With the age-old nomadic chore of foot care finished, it was time for sleep. I've been too keyed up with this change in lifestyle to get adequate rest so far. Late night shrieks from wild things above the cove were of no assistance, but did help us to forget the sounds of civilization.
The next morning, I munched a sweet potato baked in the fire; it was a tad overdone, but delicious. Also powered up on peanut butter, currents and yogurt covered raisins, I set off with Uwharrie up Black Mountain and Clawhammer.
We plodded thru laurel tunnels and across rocky overlooks to get to the flooded Pink Beds: a forest floor padded with pine needles and grasses beside acre upon acre of ponding water. This place reminded me of a distant trip to Congaree swamp. We ate lunch, soaked feet and had ourselves a superb siesta. While I gazed upward, Juana Molina's whispers seemed to conduct the clouds overhead.

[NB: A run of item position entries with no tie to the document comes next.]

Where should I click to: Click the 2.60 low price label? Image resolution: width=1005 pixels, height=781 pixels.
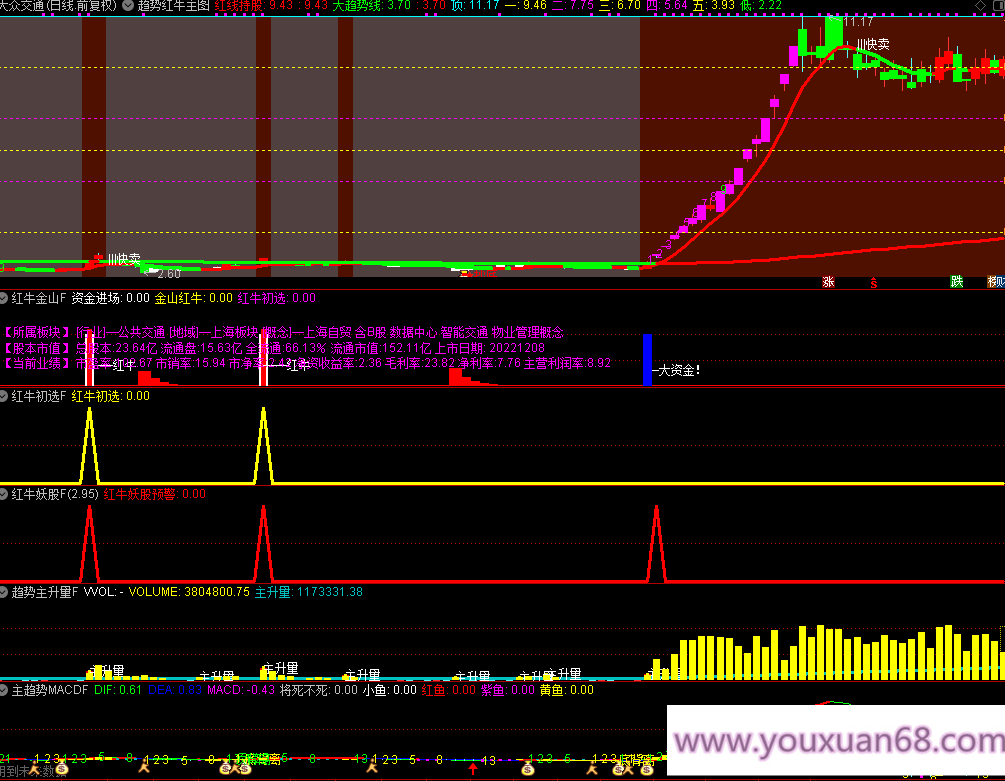tap(168, 273)
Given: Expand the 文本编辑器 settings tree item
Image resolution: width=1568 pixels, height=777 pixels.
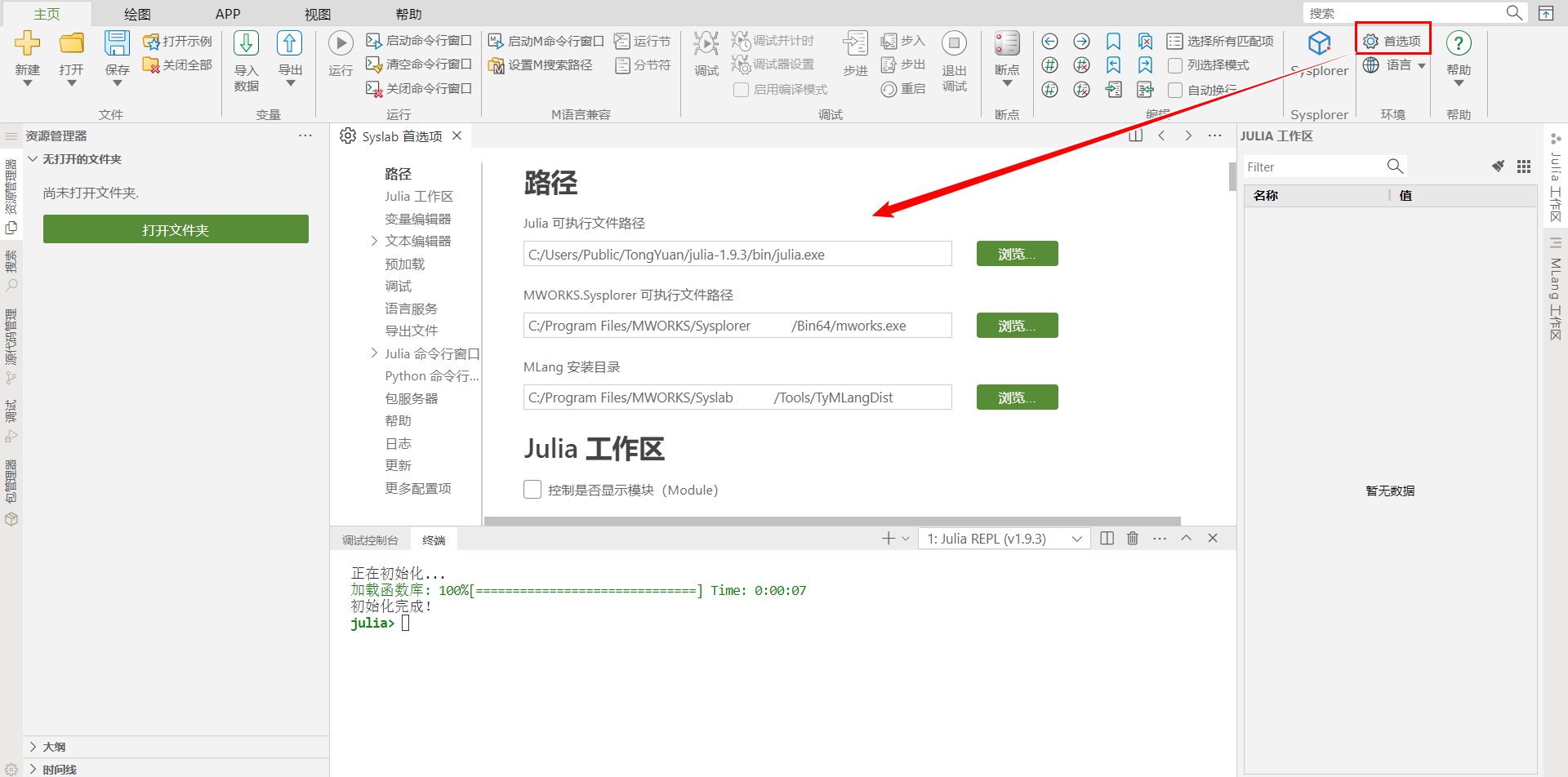Looking at the screenshot, I should 374,241.
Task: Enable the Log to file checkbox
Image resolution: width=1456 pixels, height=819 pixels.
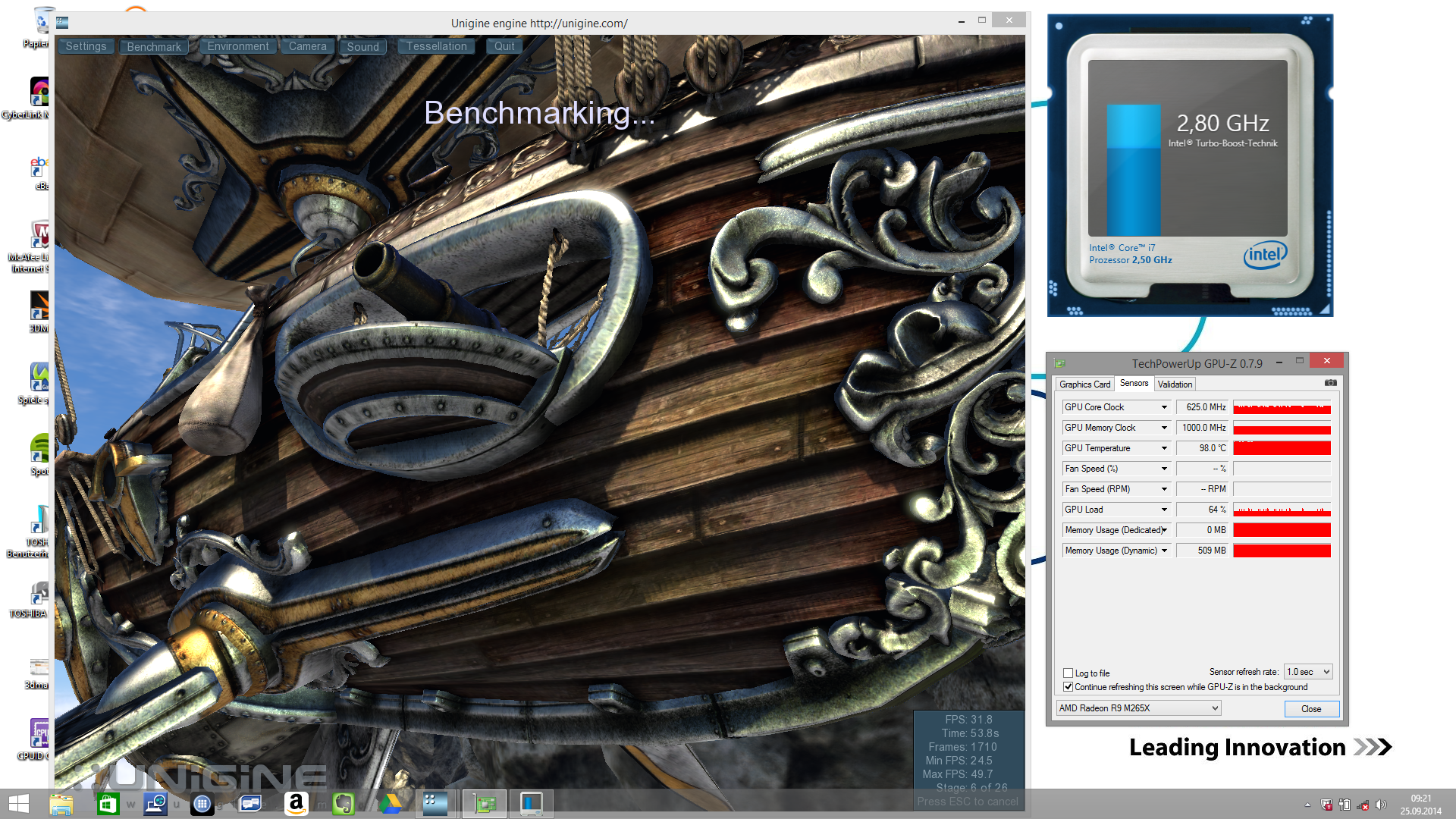Action: tap(1068, 673)
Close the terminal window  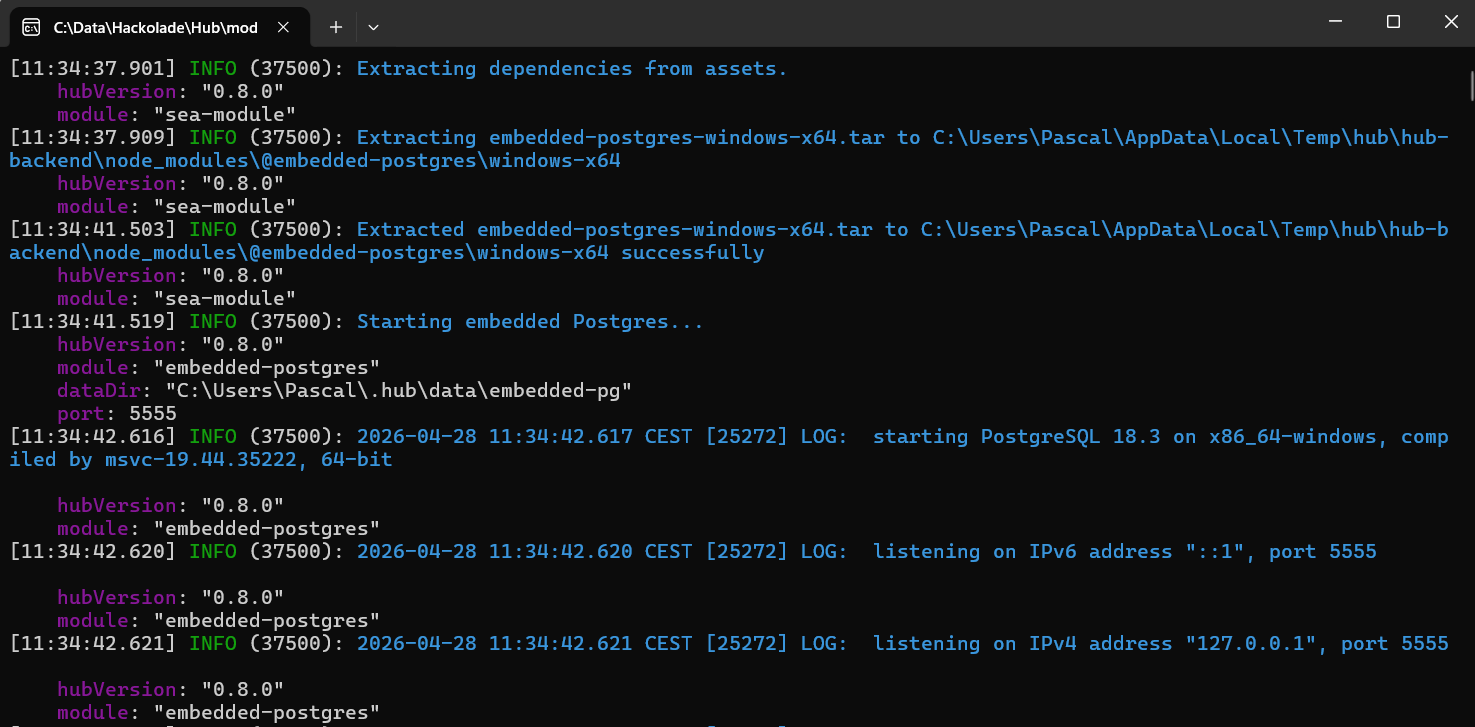click(x=1450, y=22)
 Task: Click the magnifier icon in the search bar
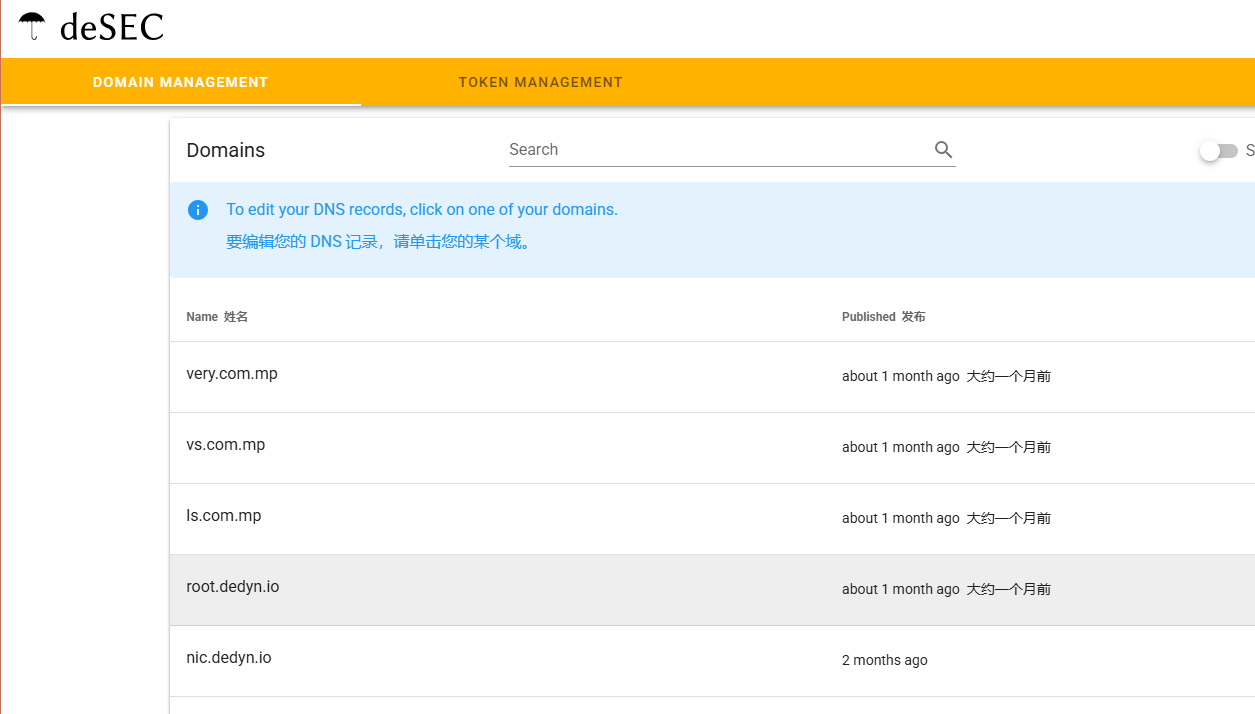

They drifted gracefully into the unknown with the warm breeze, each undergoing an endless transformation. Every wispy shape was full of such beauty. As I watched, I realized I was too preoccupied on the future. I thought: peace is only attainable through harmony with nature. A large cumulus crept in, and the aerial curtain was drawn to close.
It felt good to reach the Mountains-to-Sea Trail, that major artery of hope for long-winded wandering freaks. And it felt like a good workout to get to the Pisgah Inn. Back into late winter, we gazed down over Rich Mountain to our distant start. Soon we crashed out a little ways past Mt. Pisgah and dreamt of pizza in Asheville.
I fell into a deeper love for the MST the next morning. We experienced the Shut-In Ridge in all its sunlit glory. With the early songbirds finished singing, I plugged in some Pink Floyd and we cruised to find the nearest water. It was a long dry pull for us, but we eventually made it to the refreshing Long Branch of Bent Creek. This sunny drainage was filled with the hollow sound of beating wings from a bold ruffled grouse.
Next stop was back down to blooming bloodroots and a bigger, badder French Broad River. We ventured thru a fenced pine furnace, which seemed planted and plain. We crossed the swollen torrent of I-26. With the tyvek shells of future mcmansions to our left and right, I knew we had arrived upon a polyp of the city.
We pushed on thru the Friday afternoon rush hour. A short side trek of a couple miles brought us to la casa de Asa and the promise of a hot shower, a couple pizzas and a growler of Pisgah Porter. We've come about 75 miles in the last four days; the dogs are beat up, it's time for some R&R.